+++ 所给记录 +++
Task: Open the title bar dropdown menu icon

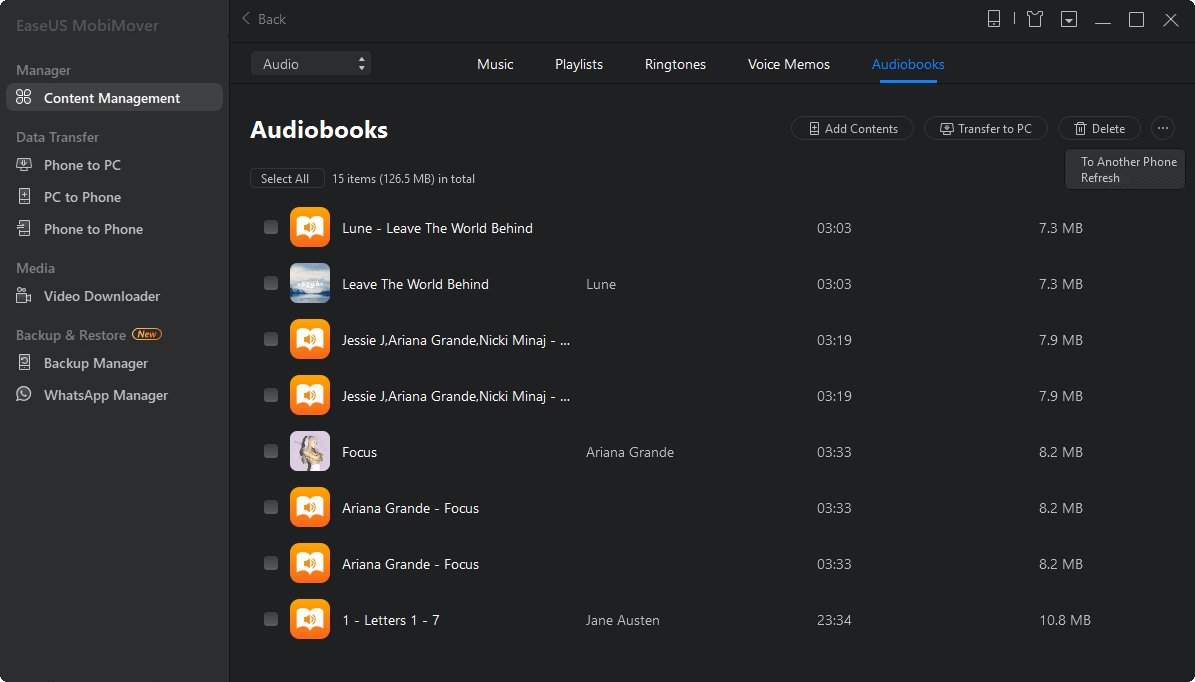Action: [x=1069, y=19]
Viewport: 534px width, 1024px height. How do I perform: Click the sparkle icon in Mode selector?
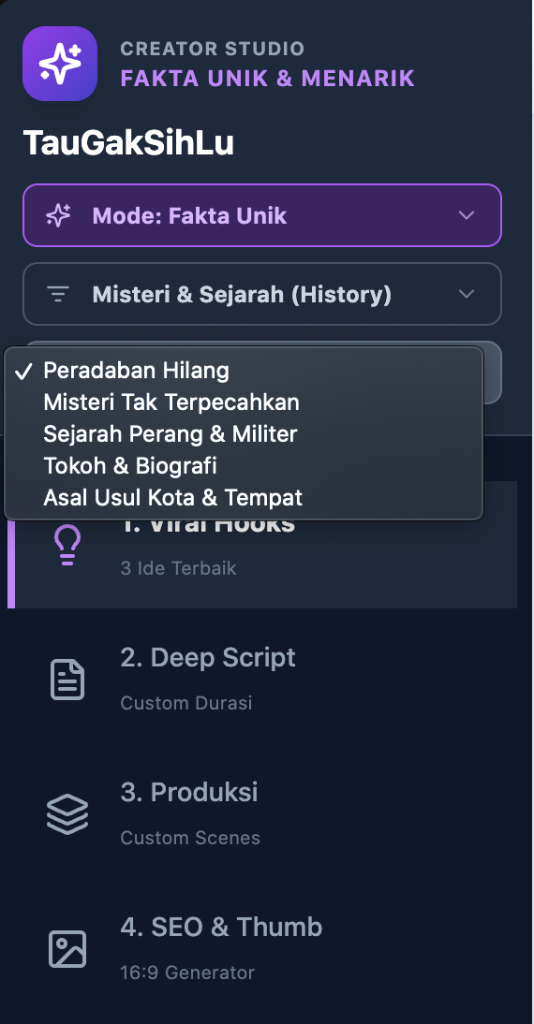pyautogui.click(x=58, y=216)
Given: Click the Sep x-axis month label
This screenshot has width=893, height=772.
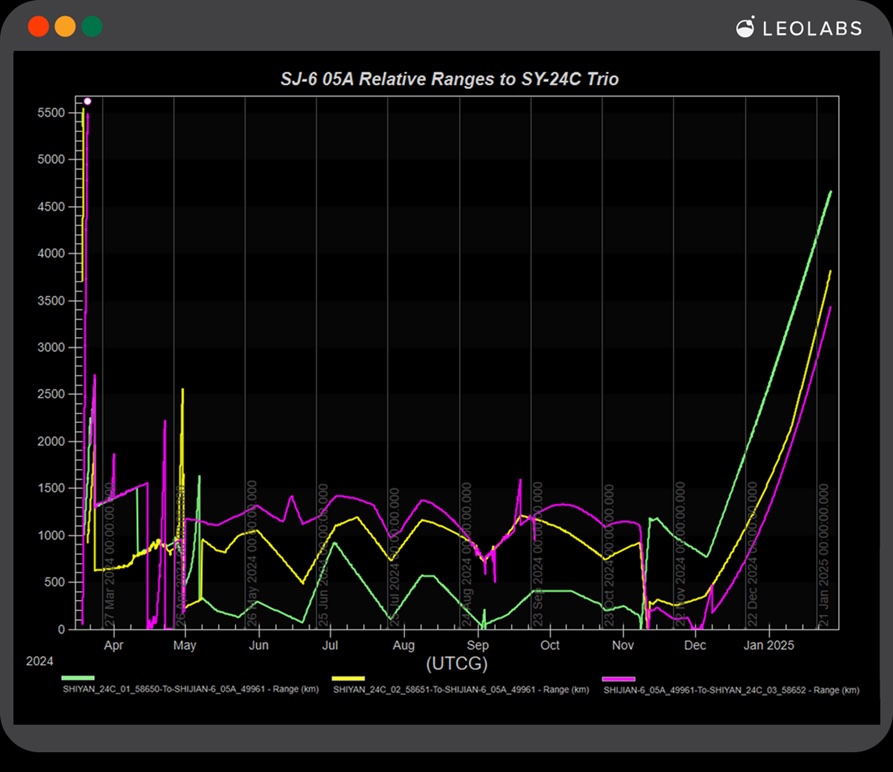Looking at the screenshot, I should click(477, 646).
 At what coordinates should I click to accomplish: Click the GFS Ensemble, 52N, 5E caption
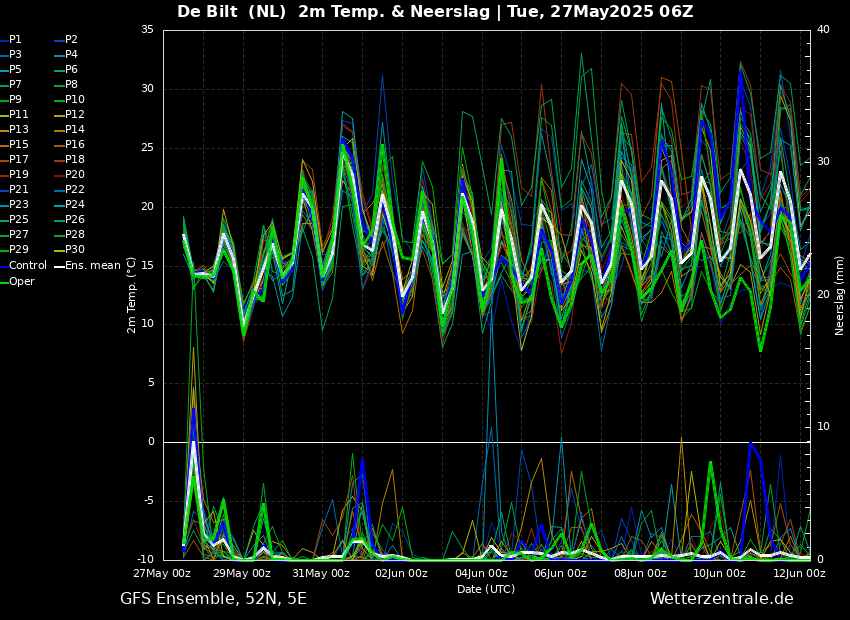pyautogui.click(x=213, y=599)
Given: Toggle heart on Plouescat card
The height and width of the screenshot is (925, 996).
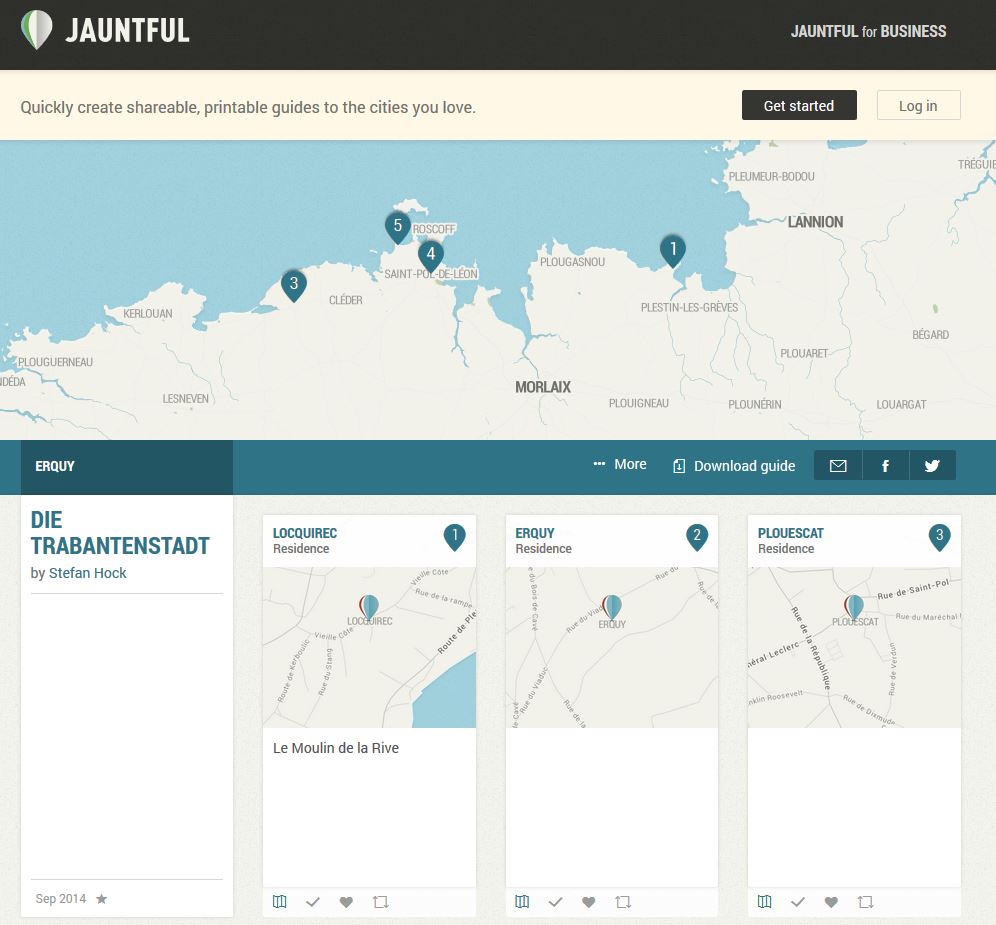Looking at the screenshot, I should click(831, 902).

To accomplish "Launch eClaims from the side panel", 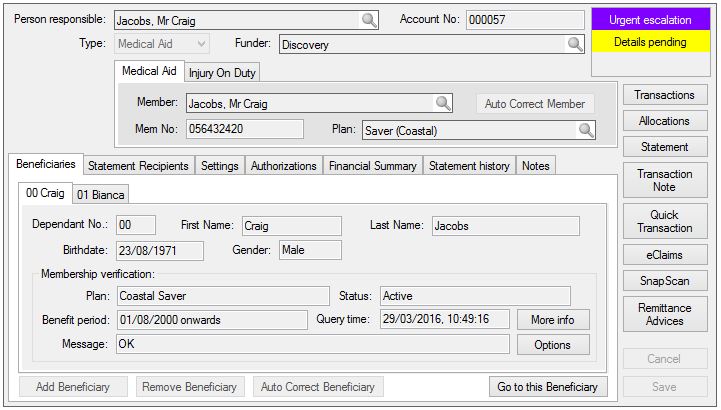I will [665, 255].
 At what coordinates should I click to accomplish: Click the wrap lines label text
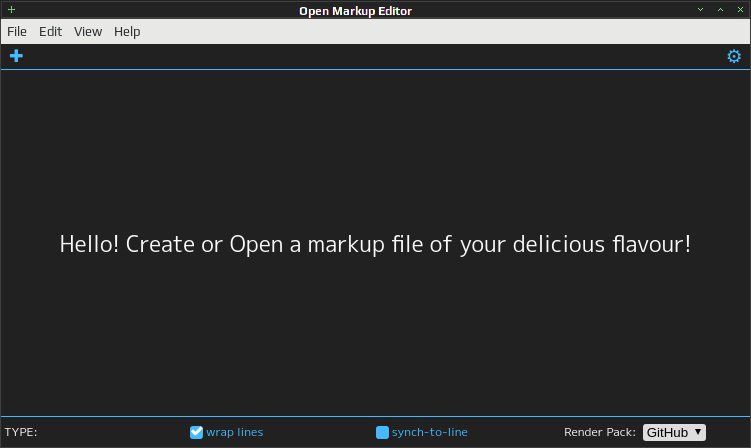click(x=235, y=432)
+++
◆ **题目要求**
从包含“At what coordinates should I click to accomplish: Click the wrap”的那一行起，直到记录末尾，把其中的“label”替换为“caption”，其余内容一律不变，重新写出这些行。答案中不要包含图片。

◆ **参考答案**
 At what coordinates should I click to accomplish: Click the wrap lines caption text
click(x=235, y=432)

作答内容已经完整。